Analyzers comparison

Hi,

I am trying to compare different analyzers to see which ones we should use. But my simple comparison shows me no difference between standard and keyword analyzers.
I wonder what I am missing.

This is the simple test I have.

I have two fields using different analyzer (keyword vs standard):
curl -XPOST localhost:9200/test -d '{
"mappings" : {
"accounts" : {
"properties" : {
"keyword_field" : { type: "string", analyzer : "keyword" },
"standard_field" : { type: "string", analyzer : "standard" }
}
}
}
}'

Then I have two records:
curl -XPUT 'http://localhost:9200/test/accounts/1' -d '{
"keyword_field" : "john doe"
}'
curl -XPUT 'http://localhost:9200/test/accounts/2' -d '{
"standard_field" : "john doe"
}'

Finally, I use this query to get my results:
curl "localhost:9200/test/accounts/_search?pretty=true" -d '{
"query" : {
"query_string" : {
"analyzer" : "keyword", //also tried "standard"
"query" : "john doe" // also tried "john" or "doe"
}
}
}'

In the query_string above, I have tried both keyword and standard.
However, they always return me both documents with same score no matter which analyzer I have in my query_string.
I also tried replacing the query "john doe" with either only "john" or "doe", and it still returns me both documents regardless the analyzer in my query_string.

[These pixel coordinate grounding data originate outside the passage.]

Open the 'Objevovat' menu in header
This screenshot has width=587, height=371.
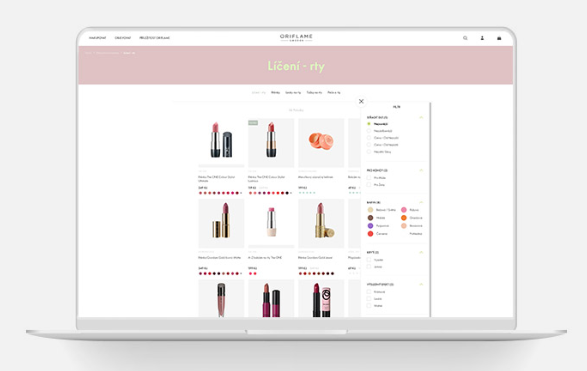click(123, 38)
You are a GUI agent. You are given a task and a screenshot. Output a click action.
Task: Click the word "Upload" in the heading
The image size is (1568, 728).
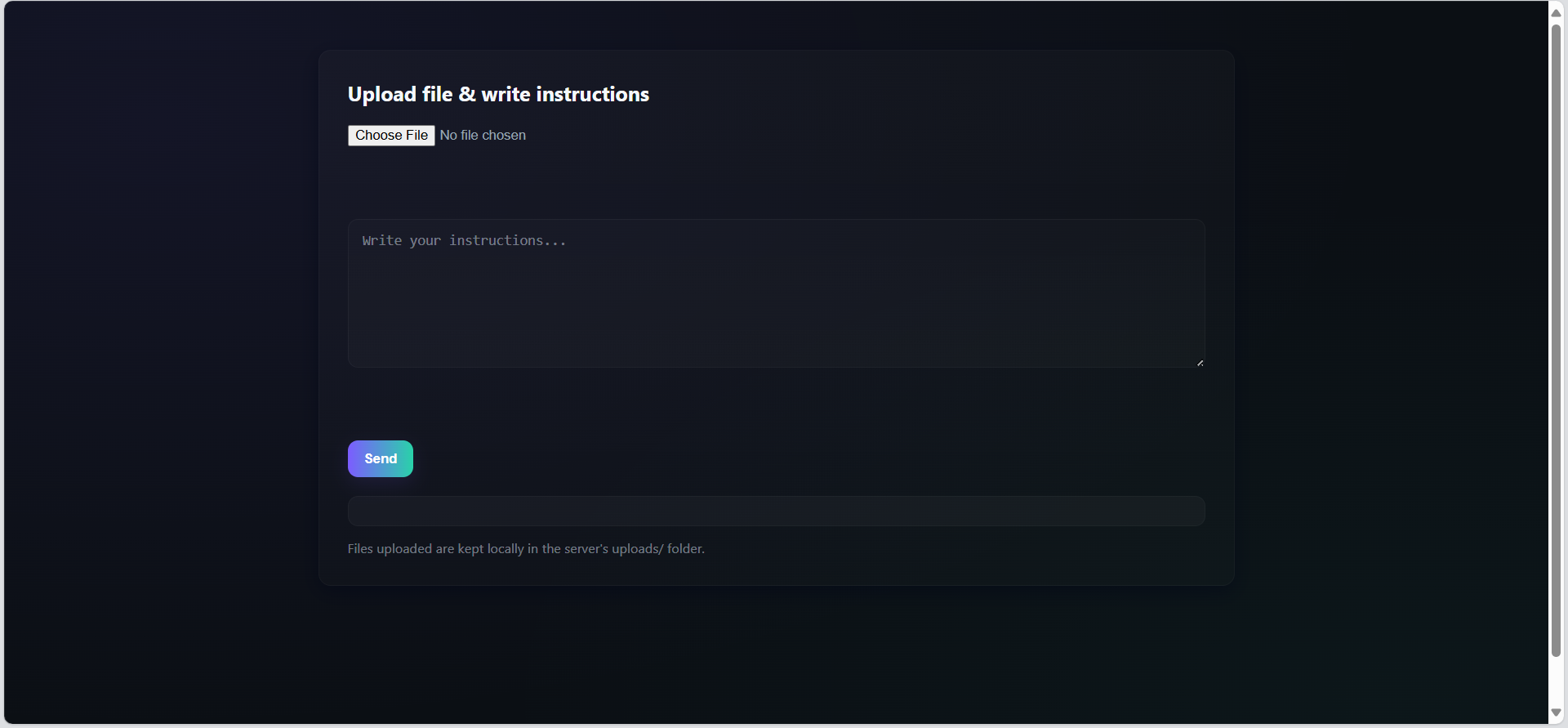[382, 95]
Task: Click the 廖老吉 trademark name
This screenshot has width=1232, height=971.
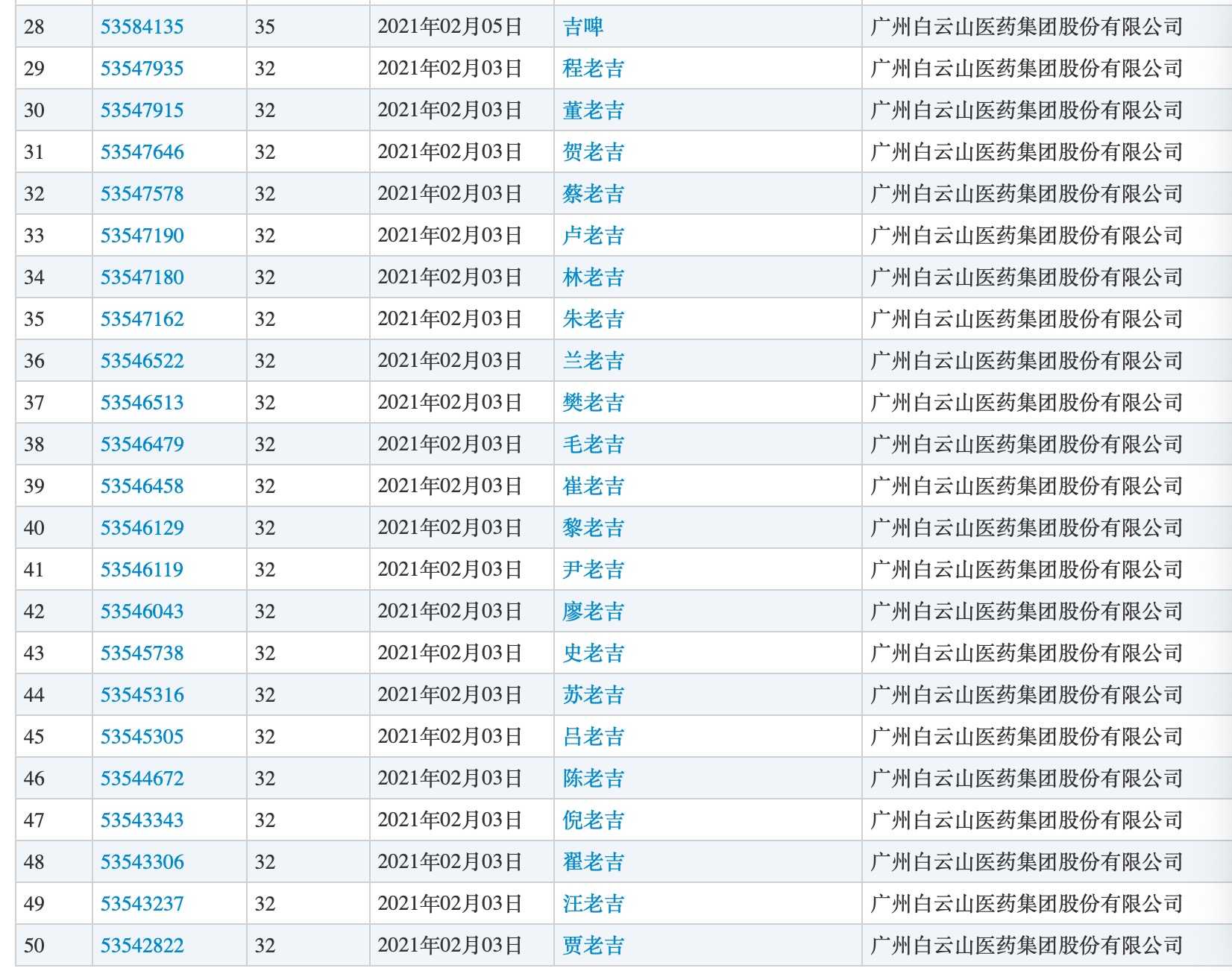Action: [593, 612]
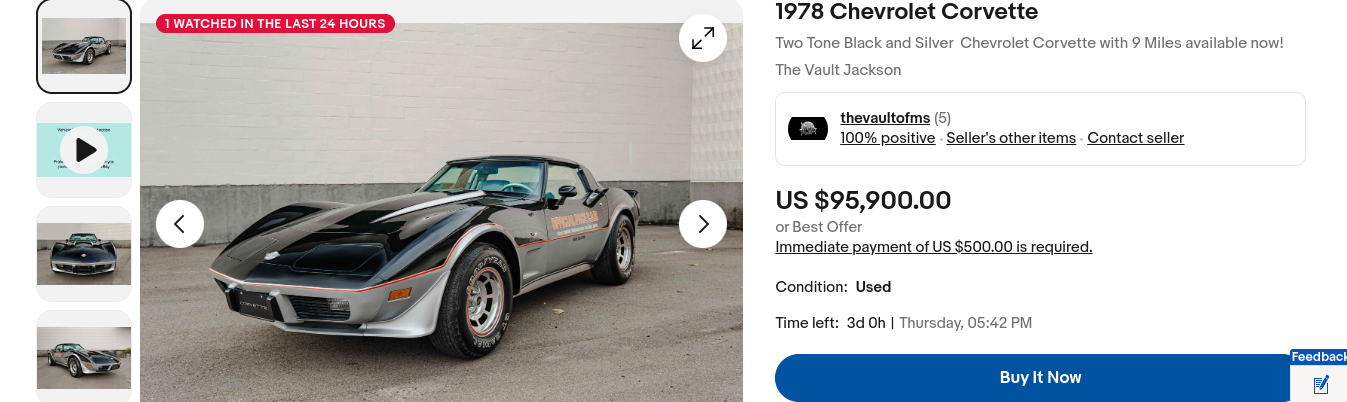View the 100% positive feedback link
Viewport: 1347px width, 402px height.
point(888,138)
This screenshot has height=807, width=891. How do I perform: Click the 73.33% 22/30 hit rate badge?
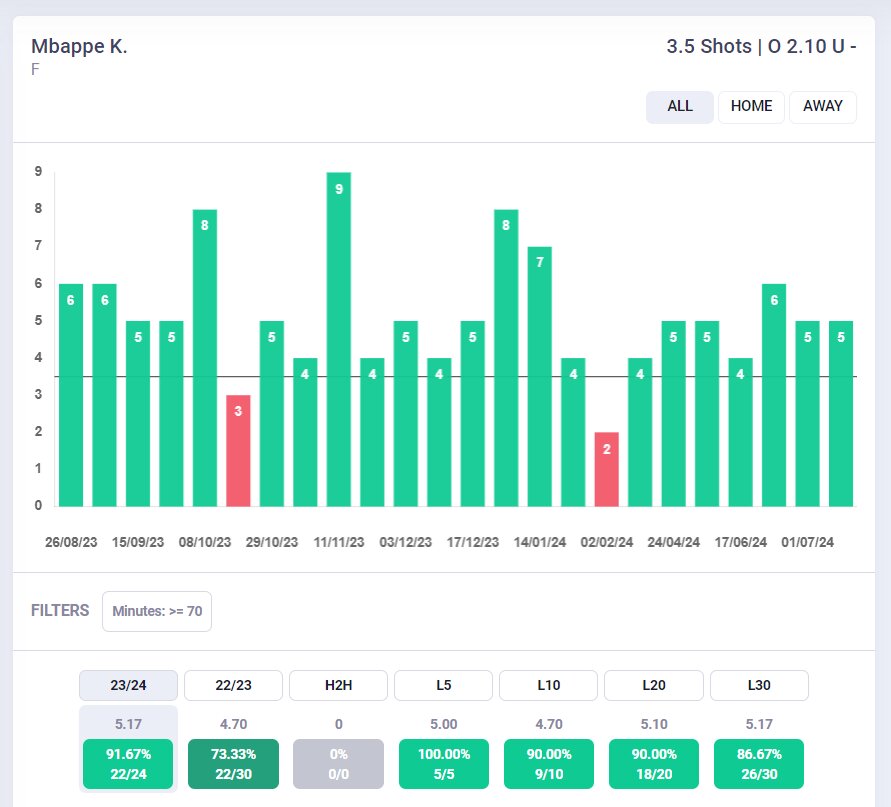pos(233,764)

My understanding is that keyword analyzer does not tokenize while standard analyzer does. So I'd expect different search results.

If this is not a correct test to see the difference between the two, what test can I use to see some differences so I know which one to use in my app?

Thanks.

Elasticsearch has an 'analyzer' API that you can use to see what the
various analyzers do: see http://www.elasticsearch.org/guide/reference/api/admin-indices-analyze.html.
For your example:

curl -XGET 'localhost:9200/test/_analyze?pretty=true&text=john
+doe&analyzer=standard'

{
"tokens" : [ {
"token" : "john",
"start_offset" : 0,
"end_offset" : 4,
"type" : "",
"position" : 1
}, {
"token" : "doe",
"start_offset" : 5,
"end_offset" : 8,
"type" : "",
"position" : 2
} ]
}

curl -XGET 'localhost:9200/test/_analyze?pretty=true&text=john
+doe&analyzer=keyword'

{
"tokens" : [ {
"token" : "john doe",
"start_offset" : 0,
"end_offset" : 8,
"type" : "word",
"position" : 1
} ]
}

Hi,

See
http://www.elasticsearch.org/guide/reference/api/admin-indices-analyze.html
http://www.elasticsearch.org/guide/reference/api/admin-indices-analyze.html
You can test how the analyzer will tokenize your datas.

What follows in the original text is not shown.